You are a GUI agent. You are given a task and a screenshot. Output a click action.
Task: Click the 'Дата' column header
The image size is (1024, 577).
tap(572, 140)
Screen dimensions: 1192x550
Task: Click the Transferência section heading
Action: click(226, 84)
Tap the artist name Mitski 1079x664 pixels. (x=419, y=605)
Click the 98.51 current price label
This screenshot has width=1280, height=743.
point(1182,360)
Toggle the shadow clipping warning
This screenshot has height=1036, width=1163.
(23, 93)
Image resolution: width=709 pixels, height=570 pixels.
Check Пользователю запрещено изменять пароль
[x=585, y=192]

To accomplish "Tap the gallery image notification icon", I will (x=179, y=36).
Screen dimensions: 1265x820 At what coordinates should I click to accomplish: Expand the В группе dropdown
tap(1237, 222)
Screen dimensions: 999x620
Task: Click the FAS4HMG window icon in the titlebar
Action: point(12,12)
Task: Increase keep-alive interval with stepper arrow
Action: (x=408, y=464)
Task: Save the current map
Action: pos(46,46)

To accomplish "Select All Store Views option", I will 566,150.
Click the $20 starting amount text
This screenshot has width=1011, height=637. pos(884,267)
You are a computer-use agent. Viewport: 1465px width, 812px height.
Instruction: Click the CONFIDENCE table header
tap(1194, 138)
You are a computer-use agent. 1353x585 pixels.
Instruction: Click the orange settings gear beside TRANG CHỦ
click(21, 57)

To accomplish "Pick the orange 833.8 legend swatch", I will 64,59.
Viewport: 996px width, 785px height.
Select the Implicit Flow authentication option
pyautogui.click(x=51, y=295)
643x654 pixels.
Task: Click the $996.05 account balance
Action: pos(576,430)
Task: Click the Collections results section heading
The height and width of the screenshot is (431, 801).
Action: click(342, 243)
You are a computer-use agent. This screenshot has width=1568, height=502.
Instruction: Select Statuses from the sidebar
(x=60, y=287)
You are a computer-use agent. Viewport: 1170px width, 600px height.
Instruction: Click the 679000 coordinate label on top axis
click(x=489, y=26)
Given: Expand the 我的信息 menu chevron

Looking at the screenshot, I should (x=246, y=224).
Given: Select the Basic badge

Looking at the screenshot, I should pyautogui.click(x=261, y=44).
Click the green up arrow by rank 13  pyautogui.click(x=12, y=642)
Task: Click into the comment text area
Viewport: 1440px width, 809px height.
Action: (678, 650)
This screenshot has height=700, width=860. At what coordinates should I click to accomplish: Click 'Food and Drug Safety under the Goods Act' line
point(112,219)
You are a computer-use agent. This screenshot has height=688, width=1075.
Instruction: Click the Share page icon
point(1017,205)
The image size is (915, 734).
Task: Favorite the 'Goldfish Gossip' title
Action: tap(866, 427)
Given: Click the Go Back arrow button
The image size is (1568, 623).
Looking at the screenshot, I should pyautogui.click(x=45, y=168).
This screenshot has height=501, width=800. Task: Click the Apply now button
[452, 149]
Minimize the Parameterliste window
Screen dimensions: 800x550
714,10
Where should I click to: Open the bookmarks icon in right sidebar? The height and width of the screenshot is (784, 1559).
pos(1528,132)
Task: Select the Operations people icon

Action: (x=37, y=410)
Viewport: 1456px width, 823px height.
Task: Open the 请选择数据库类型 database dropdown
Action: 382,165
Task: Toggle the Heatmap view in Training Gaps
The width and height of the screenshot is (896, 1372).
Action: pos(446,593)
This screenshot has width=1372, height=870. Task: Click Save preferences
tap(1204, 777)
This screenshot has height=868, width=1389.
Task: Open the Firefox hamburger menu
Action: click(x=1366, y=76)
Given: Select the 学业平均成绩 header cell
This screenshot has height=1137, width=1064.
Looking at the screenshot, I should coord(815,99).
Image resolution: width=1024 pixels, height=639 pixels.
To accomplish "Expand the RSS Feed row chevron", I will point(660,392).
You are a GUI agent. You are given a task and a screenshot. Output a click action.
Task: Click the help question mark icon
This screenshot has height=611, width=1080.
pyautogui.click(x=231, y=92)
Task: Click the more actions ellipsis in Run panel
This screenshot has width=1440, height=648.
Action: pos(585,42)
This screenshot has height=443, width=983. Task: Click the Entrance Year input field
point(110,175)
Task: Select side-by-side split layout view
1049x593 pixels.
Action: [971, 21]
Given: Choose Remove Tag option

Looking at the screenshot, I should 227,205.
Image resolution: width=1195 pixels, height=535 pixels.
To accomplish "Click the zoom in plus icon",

[SHORT EXERCISE] Render every line of the records above as a JSON list of strings, one string per line, omitting blank lines.

[SOLUTION]
[
  "You are a GUI agent. You are given a task and a screenshot. Output a click action.",
  "Task: Click the 'Дата' column header",
  "The image size is (1024, 577).",
  "tap(572, 140)",
  "Screen dimensions: 1192x550",
  "Task: Click the Transferência section heading",
  "Action: click(226, 84)",
  "Tap the artist name Mitski 1079x664 pixels. (x=419, y=605)",
  "Click the 98.51 current price label",
  "This screenshot has width=1280, height=743.",
  "point(1182,360)",
  "Toggle the shadow clipping warning",
  "This screenshot has height=1036, width=1163.",
  "(23, 93)",
  "Image resolution: width=709 pixels, height=570 pixels.",
  "Check Пользователю запрещено изменять пароль",
  "[x=585, y=192]",
  "To accomplish \"Tap the gallery image notification icon\", I will (x=179, y=36).",
  "Screen dimensions: 1265x820 At what coordinates should I click to accomplish: Expand the В группе dropdown",
  "tap(1237, 222)",
  "Screen dimensions: 999x620",
  "Task: Click the FAS4HMG window icon in the titlebar",
  "Action: point(12,12)",
  "Task: Increase keep-alive interval with stepper arrow",
  "Action: (x=408, y=464)",
  "Task: Save the current map",
  "Action: pos(46,46)",
  "To accomplish \"Select All Store Views option\", I will 566,150.",
  "Click the $20 starting amount text",
  "This screenshot has width=1011, height=637. pos(884,267)",
  "You are a computer-use agent. Viewport: 1465px width, 812px height.",
  "Instruction: Click the CONFIDENCE table header",
  "tap(1194, 138)",
  "You are a computer-use agent. 1353x585 pixels.",
  "Instruction: Click the orange settings gear beside TRANG CHỦ",
  "click(21, 57)",
  "To accomplish \"Pick the orange 833.8 legend swatch\", I will 64,59.",
  "Viewport: 996px width, 785px height.",
  "Select the Implicit Flow authentication option",
  "pyautogui.click(x=51, y=295)",
  "643x654 pixels.",
  "Task: Click the $996.05 account balance",
  "Action: pos(576,430)",
  "Task: Click the Collections results section heading",
  "The height and width of the screenshot is (431, 801).",
  "Action: click(342, 243)",
  "You are a computer-use agent. This screenshot has width=1568, height=502.",
  "Instruction: Select Statuses from the sidebar",
  "(x=60, y=287)",
  "You are a computer-use agent. Viewport: 1170px width, 600px height.",
  "Instruction: Click the 679000 coordinate label on top axis",
  "click(x=489, y=26)",
  "Given: Expand the 我的信息 menu chevron",
  "Looking at the screenshot, I should (x=246, y=224).",
  "Given: Select the Basic badge",
  "Looking at the screenshot, I should pyautogui.click(x=261, y=44).",
  "Click the green up arrow by rank 13  pyautogui.click(x=12, y=642)",
  "Task: Click into the comment text area",
  "Viewport: 1440px width, 809px height.",
  "Action: (678, 650)",
  "This screenshot has height=700, width=860. At what coordinates should I click to accomplish: Click 'Food and Drug Safety under the Goods Act' line",
  "point(112,219)",
  "You are a computer-use agent. This screenshot has height=688, width=1075.",
  "Instruction: Click the Share page icon",
  "point(1017,205)",
  "The image size is (915, 734).",
  "Task: Favorite the 'Goldfish Gossip' title",
  "Action: tap(866, 427)",
  "Given: Click the Go Back arrow button",
  "The image size is (1568, 623).",
  "Looking at the screenshot, I should pyautogui.click(x=45, y=168).",
  "This screenshot has height=501, width=800. Task: Click the Apply now button",
  "[452, 149]",
  "Minimize the Parameterliste window",
  "Screen dimensions: 800x550",
  "714,10",
  "Where should I click to: Open the bookmarks icon in right sidebar? The height and width of the screenshot is (784, 1559).",
  "pos(1528,132)",
  "Task: Select the Operations people icon",
  "Action: (x=37, y=410)",
  "Viewport: 1456px width, 823px height.",
  "Task: Open the 请选择数据库类型 database dropdown",
  "Action: 382,165",
  "Task: Toggle the Heatmap view in Training Gaps",
  "The width and height of the screenshot is (896, 1372).",
  "Action: pos(446,593)",
  "This screenshot has width=1372, height=870. Task: Click Save preferences",
  "tap(1204, 777)",
  "This screenshot has height=868, width=1389.",
  "Task: Open the Firefox hamburger menu",
  "Action: click(x=1366, y=76)",
  "Given: Select the 学业平均成绩 header cell",
  "This screenshot has height=1137, width=1064.",
  "Looking at the screenshot, I should coord(815,99).",
  "Image resolution: width=1024 pixels, height=639 pixels.",
  "To accomplish \"Expand the RSS Feed row chevron\", I will point(660,392).",
  "You are a GUI agent. You are given a task and a screenshot. Output a click action.",
  "Task: Click the help question mark icon",
  "This screenshot has height=611, width=1080.",
  "pyautogui.click(x=231, y=92)",
  "Task: Click the more actions ellipsis in Run panel",
  "This screenshot has width=1440, height=648.",
  "Action: pos(585,42)",
  "This screenshot has height=443, width=983. Task: Click the Entrance Year input field",
  "point(110,175)",
  "Task: Select side-by-side split layout view",
  "1049x593 pixels.",
  "Action: [971, 21]",
  "Given: Choose Remove Tag option",
  "Looking at the screenshot, I should 227,205.",
  "Image resolution: width=1195 pixels, height=535 pixels.",
  "To accomplish \"Click the zoom in plus icon\","
]